(Rows from a data source)

_____

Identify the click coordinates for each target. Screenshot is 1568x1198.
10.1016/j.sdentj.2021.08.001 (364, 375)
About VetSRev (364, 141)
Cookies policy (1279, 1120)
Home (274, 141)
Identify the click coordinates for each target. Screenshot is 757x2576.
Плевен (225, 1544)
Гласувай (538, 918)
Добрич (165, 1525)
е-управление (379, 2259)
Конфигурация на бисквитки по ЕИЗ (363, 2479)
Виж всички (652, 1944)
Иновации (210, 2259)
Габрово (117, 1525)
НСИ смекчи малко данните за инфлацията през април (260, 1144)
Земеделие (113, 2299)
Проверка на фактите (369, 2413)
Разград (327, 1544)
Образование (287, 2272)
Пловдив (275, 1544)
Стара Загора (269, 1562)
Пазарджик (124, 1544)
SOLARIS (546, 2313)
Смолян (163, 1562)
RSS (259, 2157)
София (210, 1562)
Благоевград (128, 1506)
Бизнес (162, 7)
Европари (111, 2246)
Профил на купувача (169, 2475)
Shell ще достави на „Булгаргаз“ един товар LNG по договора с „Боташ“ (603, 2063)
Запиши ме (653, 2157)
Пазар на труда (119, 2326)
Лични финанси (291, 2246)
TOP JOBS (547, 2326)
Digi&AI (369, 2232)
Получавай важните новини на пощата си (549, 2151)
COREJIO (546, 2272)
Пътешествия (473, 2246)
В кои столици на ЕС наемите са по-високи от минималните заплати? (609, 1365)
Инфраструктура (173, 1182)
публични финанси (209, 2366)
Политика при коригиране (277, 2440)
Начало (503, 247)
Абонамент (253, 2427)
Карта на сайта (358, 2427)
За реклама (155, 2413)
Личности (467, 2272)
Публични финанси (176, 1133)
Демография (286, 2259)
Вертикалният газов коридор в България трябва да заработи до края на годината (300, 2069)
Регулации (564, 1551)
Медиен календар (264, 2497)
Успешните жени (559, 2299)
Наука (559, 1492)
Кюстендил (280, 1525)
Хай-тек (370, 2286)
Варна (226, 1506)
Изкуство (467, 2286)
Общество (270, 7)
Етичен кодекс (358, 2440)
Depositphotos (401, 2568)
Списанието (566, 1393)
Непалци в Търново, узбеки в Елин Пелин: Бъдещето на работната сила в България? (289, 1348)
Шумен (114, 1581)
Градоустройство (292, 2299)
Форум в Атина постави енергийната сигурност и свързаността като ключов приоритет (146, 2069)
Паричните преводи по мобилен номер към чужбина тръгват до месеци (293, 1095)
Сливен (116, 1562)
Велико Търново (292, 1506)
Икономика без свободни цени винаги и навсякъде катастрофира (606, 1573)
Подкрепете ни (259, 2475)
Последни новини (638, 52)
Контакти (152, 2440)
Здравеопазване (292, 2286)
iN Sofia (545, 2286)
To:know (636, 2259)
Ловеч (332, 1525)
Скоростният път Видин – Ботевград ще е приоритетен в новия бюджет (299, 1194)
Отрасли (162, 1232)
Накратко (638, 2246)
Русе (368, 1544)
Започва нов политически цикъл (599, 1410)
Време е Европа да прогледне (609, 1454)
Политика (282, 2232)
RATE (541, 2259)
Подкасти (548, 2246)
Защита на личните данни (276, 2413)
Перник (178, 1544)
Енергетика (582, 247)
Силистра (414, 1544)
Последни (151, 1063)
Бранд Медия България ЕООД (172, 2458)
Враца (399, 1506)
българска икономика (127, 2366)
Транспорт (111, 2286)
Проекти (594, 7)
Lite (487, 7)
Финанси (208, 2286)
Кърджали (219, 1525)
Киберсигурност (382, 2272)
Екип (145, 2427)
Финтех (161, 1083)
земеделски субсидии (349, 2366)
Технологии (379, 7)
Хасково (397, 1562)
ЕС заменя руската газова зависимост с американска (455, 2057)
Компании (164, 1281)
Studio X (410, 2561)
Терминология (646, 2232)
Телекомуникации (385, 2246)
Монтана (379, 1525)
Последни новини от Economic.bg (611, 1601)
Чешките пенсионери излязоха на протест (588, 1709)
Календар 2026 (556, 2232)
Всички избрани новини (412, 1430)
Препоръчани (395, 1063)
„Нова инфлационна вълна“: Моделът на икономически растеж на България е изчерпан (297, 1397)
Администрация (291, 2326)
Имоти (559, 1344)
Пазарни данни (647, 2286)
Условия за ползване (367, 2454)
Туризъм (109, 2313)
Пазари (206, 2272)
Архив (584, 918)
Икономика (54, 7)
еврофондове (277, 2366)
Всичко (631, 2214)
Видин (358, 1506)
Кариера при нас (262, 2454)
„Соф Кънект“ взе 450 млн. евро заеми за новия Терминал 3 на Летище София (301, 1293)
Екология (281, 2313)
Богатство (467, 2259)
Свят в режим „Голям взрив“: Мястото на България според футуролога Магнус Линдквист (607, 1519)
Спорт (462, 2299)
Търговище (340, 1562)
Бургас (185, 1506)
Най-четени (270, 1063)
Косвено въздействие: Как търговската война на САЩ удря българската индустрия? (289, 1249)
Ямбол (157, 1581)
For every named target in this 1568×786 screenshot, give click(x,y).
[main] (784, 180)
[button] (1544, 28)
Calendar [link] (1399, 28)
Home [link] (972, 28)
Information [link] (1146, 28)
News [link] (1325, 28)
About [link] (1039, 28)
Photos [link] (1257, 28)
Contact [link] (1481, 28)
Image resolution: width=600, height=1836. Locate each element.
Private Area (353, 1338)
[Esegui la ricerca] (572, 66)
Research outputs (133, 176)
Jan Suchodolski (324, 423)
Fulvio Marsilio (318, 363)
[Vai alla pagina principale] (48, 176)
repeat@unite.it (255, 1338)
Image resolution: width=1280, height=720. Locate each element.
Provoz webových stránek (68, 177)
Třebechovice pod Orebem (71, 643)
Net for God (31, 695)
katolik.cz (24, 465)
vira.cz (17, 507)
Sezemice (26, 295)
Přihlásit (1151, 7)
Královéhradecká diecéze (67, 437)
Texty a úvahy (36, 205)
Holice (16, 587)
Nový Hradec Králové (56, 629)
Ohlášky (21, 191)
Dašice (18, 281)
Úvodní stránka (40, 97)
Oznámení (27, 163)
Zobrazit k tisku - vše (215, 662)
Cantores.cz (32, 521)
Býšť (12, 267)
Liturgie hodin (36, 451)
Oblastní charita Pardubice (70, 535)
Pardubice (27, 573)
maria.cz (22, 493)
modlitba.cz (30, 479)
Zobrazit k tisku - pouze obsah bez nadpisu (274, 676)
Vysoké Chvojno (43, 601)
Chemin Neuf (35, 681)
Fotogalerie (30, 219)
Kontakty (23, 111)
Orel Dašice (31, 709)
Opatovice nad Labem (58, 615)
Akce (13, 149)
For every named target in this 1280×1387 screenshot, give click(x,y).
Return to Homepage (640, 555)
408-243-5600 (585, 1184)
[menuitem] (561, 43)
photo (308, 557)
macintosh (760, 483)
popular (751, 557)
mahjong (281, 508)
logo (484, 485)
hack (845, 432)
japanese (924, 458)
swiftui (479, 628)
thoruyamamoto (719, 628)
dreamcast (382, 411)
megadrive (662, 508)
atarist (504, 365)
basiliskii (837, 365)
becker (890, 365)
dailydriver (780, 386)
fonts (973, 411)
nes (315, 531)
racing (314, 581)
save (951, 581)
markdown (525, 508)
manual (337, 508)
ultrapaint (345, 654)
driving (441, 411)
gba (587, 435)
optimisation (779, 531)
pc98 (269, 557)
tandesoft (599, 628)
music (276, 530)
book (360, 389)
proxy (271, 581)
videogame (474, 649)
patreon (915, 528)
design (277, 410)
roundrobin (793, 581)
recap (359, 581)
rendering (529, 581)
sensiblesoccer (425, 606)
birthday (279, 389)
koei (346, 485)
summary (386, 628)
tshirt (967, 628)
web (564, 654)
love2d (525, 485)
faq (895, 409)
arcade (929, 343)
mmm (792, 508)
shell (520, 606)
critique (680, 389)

_____

PROBLEM STATEMENT: Convert the rows into a JSON list of strings, one string per line with blank lines omitted, beginning at the line that contains "SOLARIS (546, 2313)" and ending after the line that contains "Ловеч (332, 1525)". Include only those lines.

WORKED SOLUTION:
[
  "SOLARIS (546, 2313)",
  "Смолян (163, 1562)",
  "RSS (259, 2157)",
  "София (210, 1562)",
  "Благоевград (128, 1506)",
  "Бизнес (162, 7)",
  "Европари (111, 2246)",
  "Профил на купувача (169, 2475)",
  "Shell ще достави на „Булгаргаз“ един товар LNG по договора с „Боташ“ (603, 2063)",
  "Запиши ме (653, 2157)",
  "Пазар на труда (119, 2326)",
  "Лични финанси (291, 2246)",
  "TOP JOBS (547, 2326)",
  "Digi&AI (369, 2232)",
  "Получавай важните новини на пощата си (549, 2151)",
  "COREJIO (546, 2272)",
  "Пътешествия (473, 2246)",
  "В кои столици на ЕС наемите са по-високи от минималните заплати? (609, 1365)",
  "Инфраструктура (173, 1182)",
  "публични финанси (209, 2366)",
  "Политика при коригиране (277, 2440)",
  "Начало (503, 247)",
  "Абонамент (253, 2427)",
  "Карта на сайта (358, 2427)",
  "За реклама (155, 2413)",
  "Личности (467, 2272)",
  "Публични финанси (176, 1133)",
  "Демография (286, 2259)",
  "Вертикалният газов коридор в България трябва да заработи до края на годината (300, 2069)",
  "Регулации (564, 1551)",
  "Медиен календар (264, 2497)",
  "Успешните жени (559, 2299)",
  "Наука (559, 1492)",
  "Кюстендил (280, 1525)",
  "Хай-тек (370, 2286)",
  "Варна (226, 1506)",
  "Изкуство (467, 2286)",
  "Общество (270, 7)",
  "Етичен кодекс (358, 2440)",
  "Depositphotos (401, 2568)",
  "Списанието (566, 1393)",
  "Непалци в Търново, узбеки в Елин Пелин: Бъдещето на работната сила в България? (289, 1348)",
  "Шумен (114, 1581)",
  "Градоустройство (292, 2299)",
  "Форум в Атина постави енергийната сигурност и свързаността като ключов приоритет (146, 2069)",
  "Паричните преводи по мобилен номер към чужбина тръгват до месеци (293, 1095)",
  "Сливен (116, 1562)",
  "Велико Търново (292, 1506)",
  "Икономика без свободни цени винаги и навсякъде катастрофира (606, 1573)",
  "Подкрепете ни (259, 2475)",
  "Последни новини (638, 52)",
  "Контакти (152, 2440)",
  "Здравеопазване (292, 2286)",
  "iN Sofia (545, 2286)",
  "To:know (636, 2259)",
  "Ловеч (332, 1525)"
]